■ TRY IT ■
Only the lines from the one containing "This screenshot has height=380, width=600." through the end of the records should be retyped, exactly and including both ends; pictures stay out.

SOURCE DATA section start

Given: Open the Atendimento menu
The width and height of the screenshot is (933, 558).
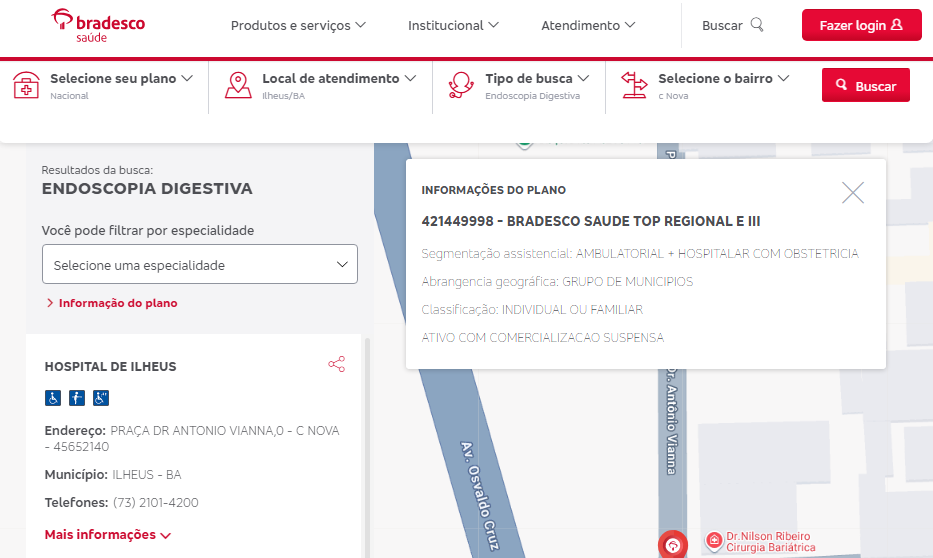Looking at the screenshot, I should coord(588,25).
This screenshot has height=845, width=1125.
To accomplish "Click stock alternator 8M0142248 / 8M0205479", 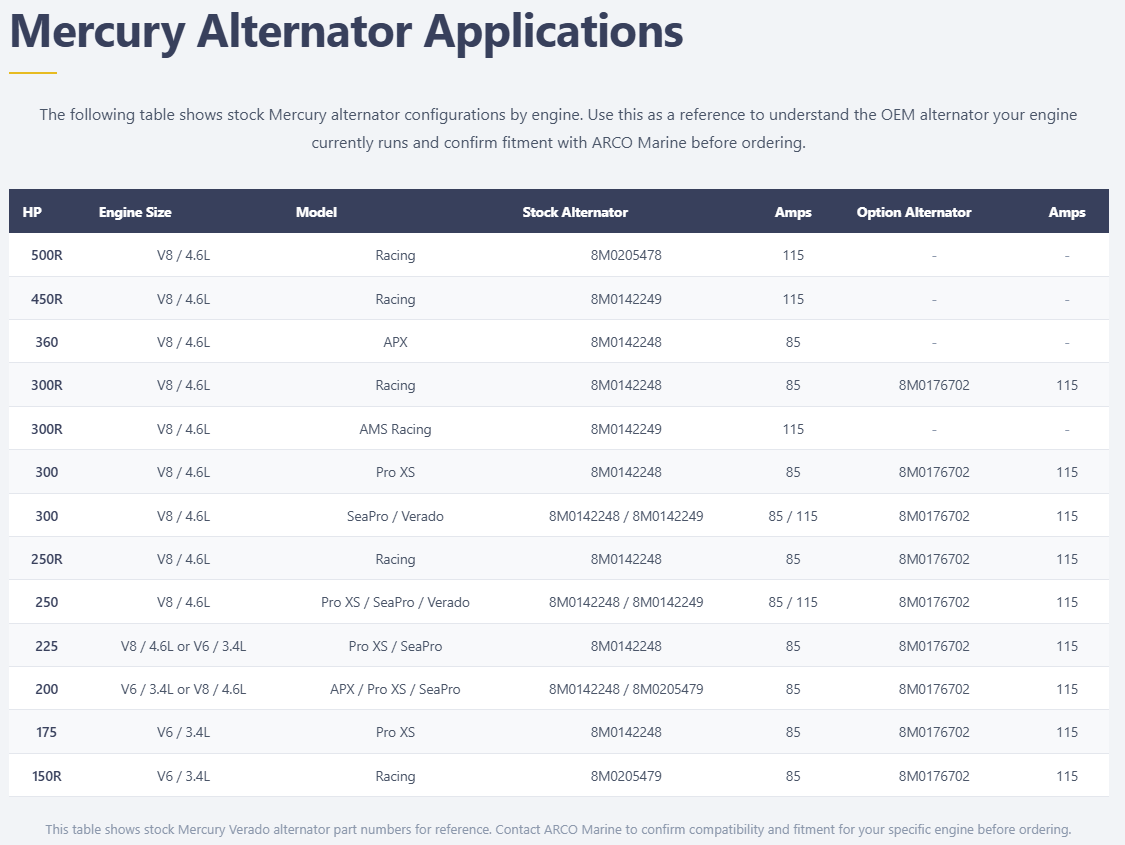I will (626, 689).
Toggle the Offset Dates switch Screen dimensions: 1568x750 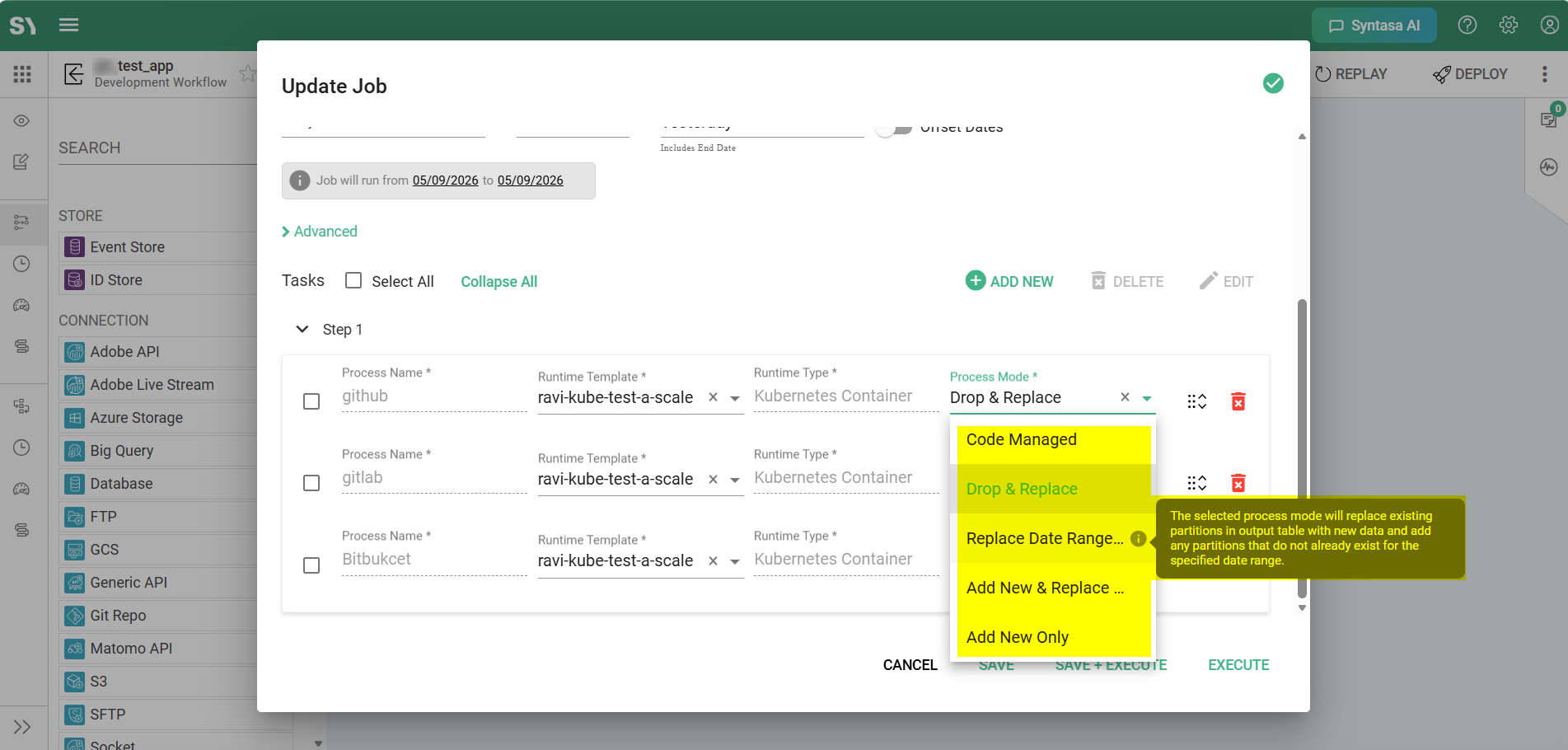pos(894,128)
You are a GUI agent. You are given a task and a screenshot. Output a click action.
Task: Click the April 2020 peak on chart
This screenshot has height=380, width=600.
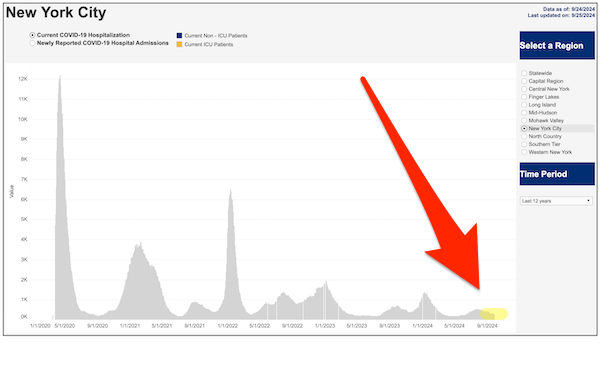point(60,78)
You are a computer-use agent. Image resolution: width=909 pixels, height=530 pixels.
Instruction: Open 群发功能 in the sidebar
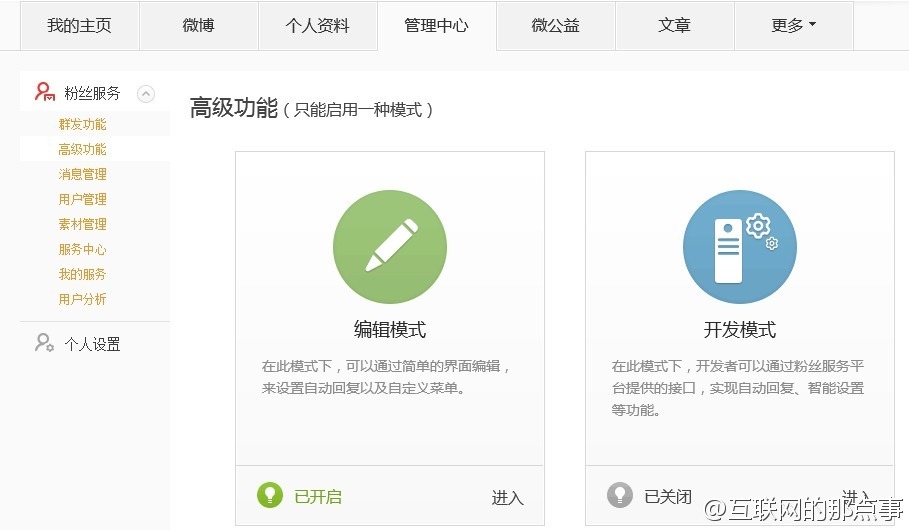(x=82, y=124)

SOURCE DATA section end

■ EXERCISE RESULT ■
This screenshot has height=380, width=600.
point(60,78)
You are a computer-use agent. Image resolution: width=909 pixels, height=530 pixels.
Instruction: Open 群发功能 in the sidebar
(x=82, y=124)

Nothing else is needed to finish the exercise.